Les théories inflationnistes souffrent d’inflation théorique
La société capitaliste contemporaine dispose en abondance de sciences, de technologies, d’infrastructures et de forces vives pour nourrir toute l’humanité. L’incapacité du capitalisme à concrétiser cette potentialité économique de satisfaction intégrale des besoins humains s’explique, d’une part par l’appropriation privée des moyens de production, les détenteurs de capitaux et, d’autre part, par la finalité financière de la production visant la valorisation du capital. En d’autres termes, le système capitaliste est régulé par la valorisation du capital qui implique la recherche constante du profit et aléatoirement la recherche de la satisfaction des besoins humains fondamentaux.
Ainsi, selon cette interprétation de l’inflation par la demande, la flambée actuelle des prix s’expliquerait par l’augmentation exceptionnelle de la demande sur l’ensemble des biens agricoles et des matières premières. Ces hausses impacteraient par effet mécanique les autres produits de consommation courante.
Question relative au transport international de marchandises, essentiellement maritime, secteur incriminé pour sa supposée responsabilité dans la flambée inflationniste. Comment des « goulots d’étranglement dans le transport maritime », actuellement rendus responsables de l’inflation par les médias et les gouvernants, peuvent-ils entraîner depuis deux ans une hausse de 700 à 1.000% du coût du fret alors que le secteur du transport maritime était accablé par une surcapacité massive en 2019, de surcroît dans une conjoncture actuelle marquée par la réduction des échanges commerciaux du fait de la récession et des tensions militaires ?
Autre question relative aux matières énergétiques, également incriminées. Comment peut-on affirmer que les prix du gaz naturel et du pétrole grimpent en flèche en raison de perturbations de la chaîne d’approvisionnement alors que l’offre a suivi la demande ?
La troisième école avance la théorie selon laquelle l’inflation serait due à la hausse des coûts de production. C’est l’explication de l’inflation par les coûts. Or, comme ces coûts sont en définitive déterminés par un certain niveau de prix des autres facteurs de production, notamment les matières premières, les machines, et autres composants entrant dans la fabrication, cela revient à énoncer, de manière tautologique, « qu’il y a flambée des prix, parce qu’il y a hausse des prix… des autres produits ».

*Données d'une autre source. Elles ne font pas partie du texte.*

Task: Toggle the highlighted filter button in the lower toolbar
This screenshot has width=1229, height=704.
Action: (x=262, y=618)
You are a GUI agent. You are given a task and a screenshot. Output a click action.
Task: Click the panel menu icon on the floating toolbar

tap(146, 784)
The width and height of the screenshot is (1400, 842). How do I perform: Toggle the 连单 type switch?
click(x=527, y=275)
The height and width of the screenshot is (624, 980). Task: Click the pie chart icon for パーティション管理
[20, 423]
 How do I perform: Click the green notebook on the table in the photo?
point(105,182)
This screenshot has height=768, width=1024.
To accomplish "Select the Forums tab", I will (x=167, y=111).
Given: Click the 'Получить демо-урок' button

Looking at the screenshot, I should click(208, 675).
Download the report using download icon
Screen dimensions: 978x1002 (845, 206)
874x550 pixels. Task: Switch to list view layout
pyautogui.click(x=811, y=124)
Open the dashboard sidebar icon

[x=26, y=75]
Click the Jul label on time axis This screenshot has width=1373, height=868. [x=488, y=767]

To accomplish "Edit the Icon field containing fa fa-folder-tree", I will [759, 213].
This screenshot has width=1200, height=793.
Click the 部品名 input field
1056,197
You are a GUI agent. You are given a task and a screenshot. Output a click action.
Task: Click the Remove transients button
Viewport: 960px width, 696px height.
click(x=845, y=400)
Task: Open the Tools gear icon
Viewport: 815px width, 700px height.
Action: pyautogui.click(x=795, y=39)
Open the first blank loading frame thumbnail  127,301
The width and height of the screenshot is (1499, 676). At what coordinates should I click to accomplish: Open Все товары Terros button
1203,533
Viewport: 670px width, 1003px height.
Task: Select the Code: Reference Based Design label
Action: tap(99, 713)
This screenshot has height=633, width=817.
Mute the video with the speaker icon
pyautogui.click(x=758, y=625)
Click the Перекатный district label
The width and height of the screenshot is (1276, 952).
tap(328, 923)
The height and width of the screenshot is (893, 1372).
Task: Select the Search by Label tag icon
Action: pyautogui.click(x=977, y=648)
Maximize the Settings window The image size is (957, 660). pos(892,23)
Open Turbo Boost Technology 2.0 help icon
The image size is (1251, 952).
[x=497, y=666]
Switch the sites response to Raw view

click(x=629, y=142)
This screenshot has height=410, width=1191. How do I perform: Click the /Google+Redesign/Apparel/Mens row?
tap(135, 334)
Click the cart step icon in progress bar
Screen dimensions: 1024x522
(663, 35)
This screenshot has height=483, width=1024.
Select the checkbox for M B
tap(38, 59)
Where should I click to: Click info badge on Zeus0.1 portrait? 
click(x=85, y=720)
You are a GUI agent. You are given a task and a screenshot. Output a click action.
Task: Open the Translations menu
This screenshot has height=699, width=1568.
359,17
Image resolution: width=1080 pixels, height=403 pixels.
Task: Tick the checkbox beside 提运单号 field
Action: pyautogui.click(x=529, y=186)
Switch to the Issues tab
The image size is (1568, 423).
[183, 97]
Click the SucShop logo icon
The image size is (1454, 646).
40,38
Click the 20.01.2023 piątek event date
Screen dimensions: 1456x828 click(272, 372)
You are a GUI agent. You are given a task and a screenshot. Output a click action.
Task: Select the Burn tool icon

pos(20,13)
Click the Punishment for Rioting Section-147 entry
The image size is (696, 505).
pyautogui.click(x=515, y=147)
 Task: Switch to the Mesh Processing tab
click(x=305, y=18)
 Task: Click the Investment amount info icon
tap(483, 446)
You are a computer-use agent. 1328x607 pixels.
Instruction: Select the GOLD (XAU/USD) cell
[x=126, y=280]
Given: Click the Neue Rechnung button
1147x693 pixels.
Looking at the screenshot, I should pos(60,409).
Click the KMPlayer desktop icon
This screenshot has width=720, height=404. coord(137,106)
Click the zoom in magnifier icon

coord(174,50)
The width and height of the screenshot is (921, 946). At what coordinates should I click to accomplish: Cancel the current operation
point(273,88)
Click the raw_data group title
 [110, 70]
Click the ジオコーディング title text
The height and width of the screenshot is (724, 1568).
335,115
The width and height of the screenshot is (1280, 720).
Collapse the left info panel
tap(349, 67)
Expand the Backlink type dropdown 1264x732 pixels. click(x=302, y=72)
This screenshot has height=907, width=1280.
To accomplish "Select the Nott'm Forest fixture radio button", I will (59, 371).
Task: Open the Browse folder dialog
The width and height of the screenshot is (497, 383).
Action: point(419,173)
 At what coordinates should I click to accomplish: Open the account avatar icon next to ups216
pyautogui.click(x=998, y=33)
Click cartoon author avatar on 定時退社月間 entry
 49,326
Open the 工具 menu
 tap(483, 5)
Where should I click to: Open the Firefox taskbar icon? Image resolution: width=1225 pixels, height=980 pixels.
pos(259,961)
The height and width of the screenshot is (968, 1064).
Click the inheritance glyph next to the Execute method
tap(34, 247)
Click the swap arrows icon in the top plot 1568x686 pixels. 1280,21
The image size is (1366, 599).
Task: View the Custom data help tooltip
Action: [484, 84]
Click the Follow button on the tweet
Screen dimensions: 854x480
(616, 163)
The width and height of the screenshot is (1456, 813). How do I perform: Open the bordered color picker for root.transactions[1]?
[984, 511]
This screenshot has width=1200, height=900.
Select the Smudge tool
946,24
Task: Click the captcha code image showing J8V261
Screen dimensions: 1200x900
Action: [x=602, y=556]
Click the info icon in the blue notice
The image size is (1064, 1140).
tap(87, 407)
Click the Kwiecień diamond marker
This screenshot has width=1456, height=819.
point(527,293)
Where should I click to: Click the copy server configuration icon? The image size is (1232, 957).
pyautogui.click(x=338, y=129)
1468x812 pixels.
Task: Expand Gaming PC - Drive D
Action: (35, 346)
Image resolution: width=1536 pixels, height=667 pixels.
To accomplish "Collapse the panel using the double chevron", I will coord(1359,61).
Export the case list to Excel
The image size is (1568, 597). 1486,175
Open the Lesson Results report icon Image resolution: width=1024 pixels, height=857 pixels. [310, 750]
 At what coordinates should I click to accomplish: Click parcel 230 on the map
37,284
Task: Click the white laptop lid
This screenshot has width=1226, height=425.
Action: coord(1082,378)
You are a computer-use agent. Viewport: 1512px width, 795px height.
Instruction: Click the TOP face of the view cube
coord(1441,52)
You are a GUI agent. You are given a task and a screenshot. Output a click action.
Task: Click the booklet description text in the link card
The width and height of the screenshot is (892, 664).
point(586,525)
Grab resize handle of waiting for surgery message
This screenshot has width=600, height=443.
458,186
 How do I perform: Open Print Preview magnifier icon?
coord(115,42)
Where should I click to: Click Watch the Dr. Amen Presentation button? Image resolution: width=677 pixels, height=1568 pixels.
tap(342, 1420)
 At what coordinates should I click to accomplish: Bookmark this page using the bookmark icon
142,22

Au reste, comment expliquer l’actuelle augmentation des coûts de production, c’est-à-dire des prix, dans tous les secteurs économiques (primaires, tertiaires, industriels), à notre époque censément marquée, selon les spécialistes, par l’accroissement extraordinaire de la productivité ?
Rappelons qu’un gain de productivité est une amélioration de l’efficacité des facteurs de production. L’amélioration de la productivité permet à l’entreprise
d’accroître ses revenus. Lorsque la productivité augmente, les coûts de production diminuent, entraînant une hausse de la rentabilité du capital. Un gain de productivité permet donc de conserver un certain niveau de production en utilisant moins de moyens ou d’utiliser ces moyens pour produire plus de marchandises.
Cela génère donc des économies et une baisse du prix de chaque item produit, ce que l’on appelle une déflation.
Si les salariés produisent avec le même nombre d’heures de travail une quantité de biens supérieure, l’entreprise réalise un gain, appelé gain de productivité. Ainsi, tout gain de productivité induit normalement la baisse du coût des marchandises.
Notre époque, marquée par une productivité extraordinaire, ne devrait, économiquement, connaître aucune inflation. Au contraire, du fait de cet essor de la productivité, la conjoncture devrait être caractérisée par une remarquable déflation, c’est-à-dire une baisse massive des prix. Cela confirme les mobiles politiques (étatiques) de l’inflation : la main invisible, non pas du marché mais de l’État.